**TASK DETAILS**
Each line from the one bearing "Screen dimensions: 885x1024" through the last line of the entries below should be returned exactly, with pictures left out.

****

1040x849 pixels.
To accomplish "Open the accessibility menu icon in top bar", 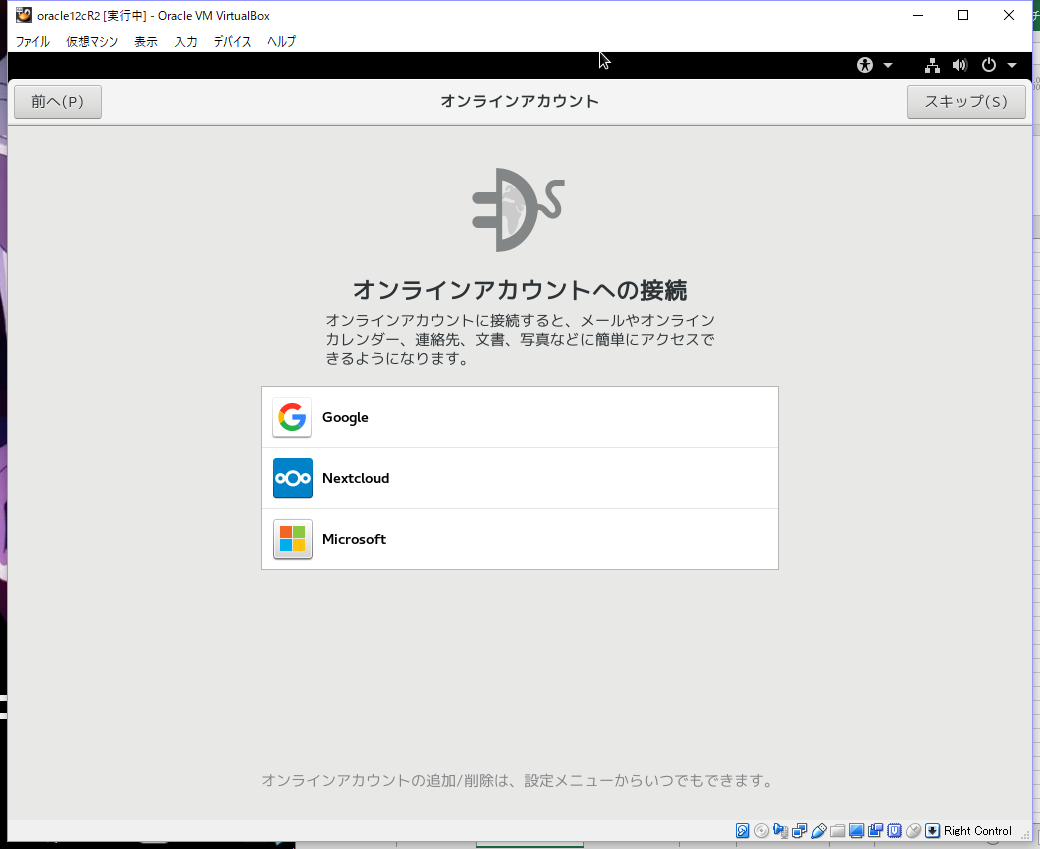I will tap(863, 65).
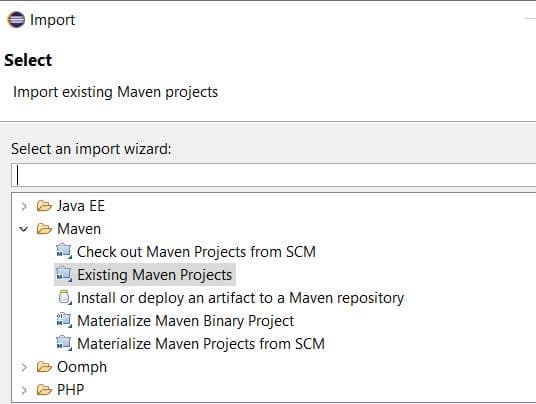This screenshot has width=536, height=404.
Task: Select Materialize Maven Binary Project
Action: coord(186,321)
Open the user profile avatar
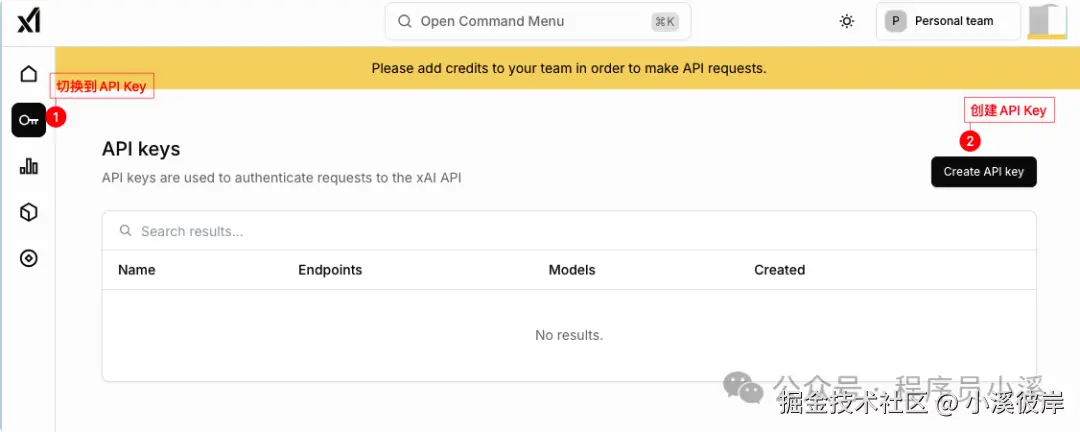Image resolution: width=1080 pixels, height=432 pixels. pos(1048,21)
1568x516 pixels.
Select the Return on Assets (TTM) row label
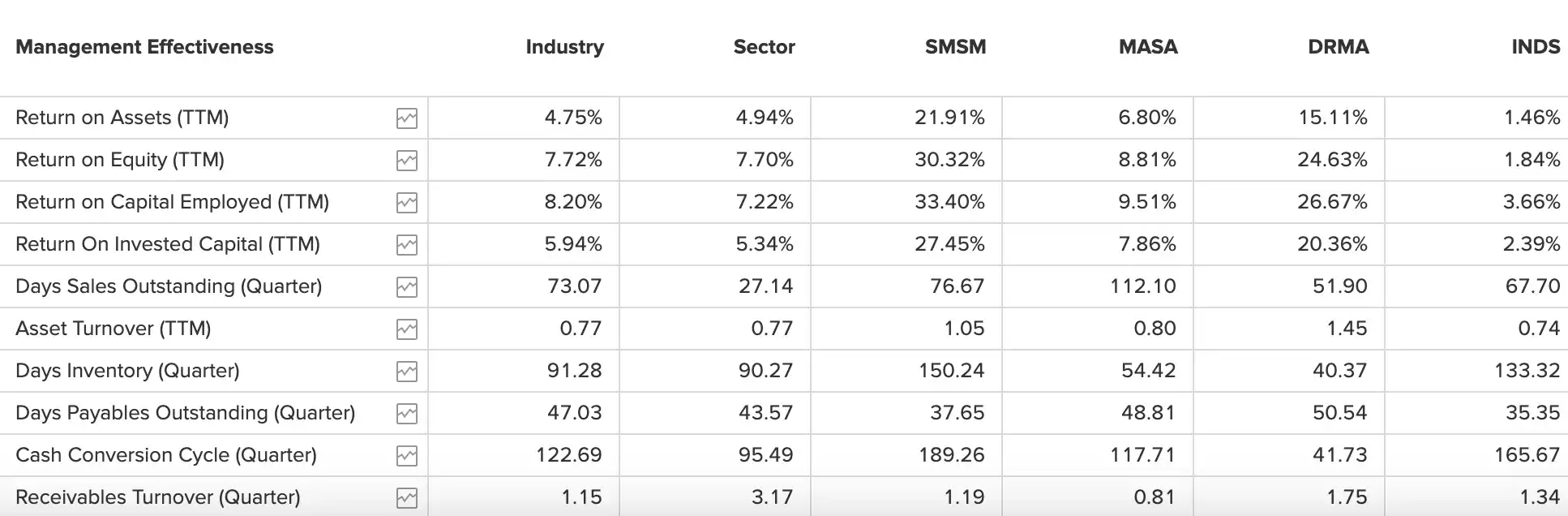(122, 118)
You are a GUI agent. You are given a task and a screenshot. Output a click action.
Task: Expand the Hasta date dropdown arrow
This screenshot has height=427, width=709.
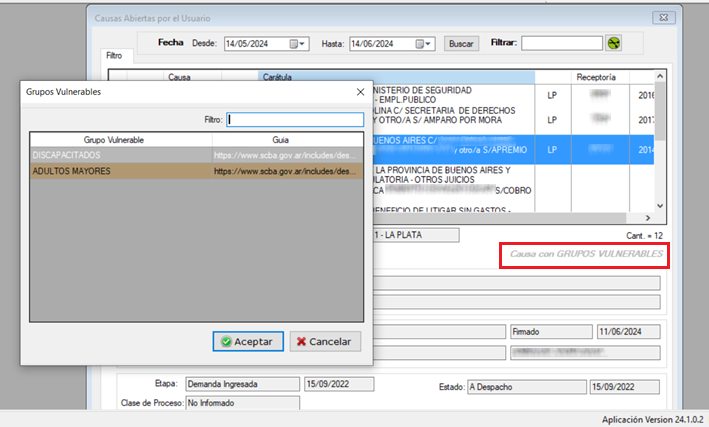tap(428, 44)
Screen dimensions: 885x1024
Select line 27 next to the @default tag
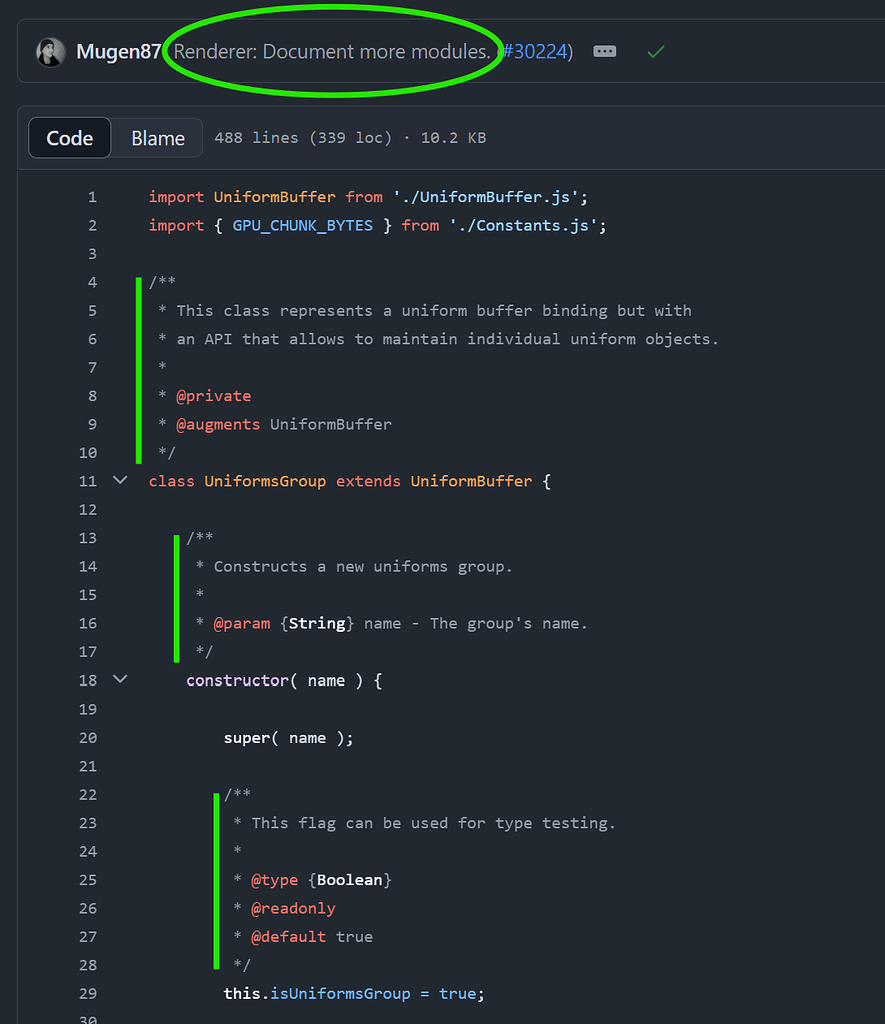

****

**TASK RESULT**
Screen dimensions: 885x1024
Select line 27 next to the @default tag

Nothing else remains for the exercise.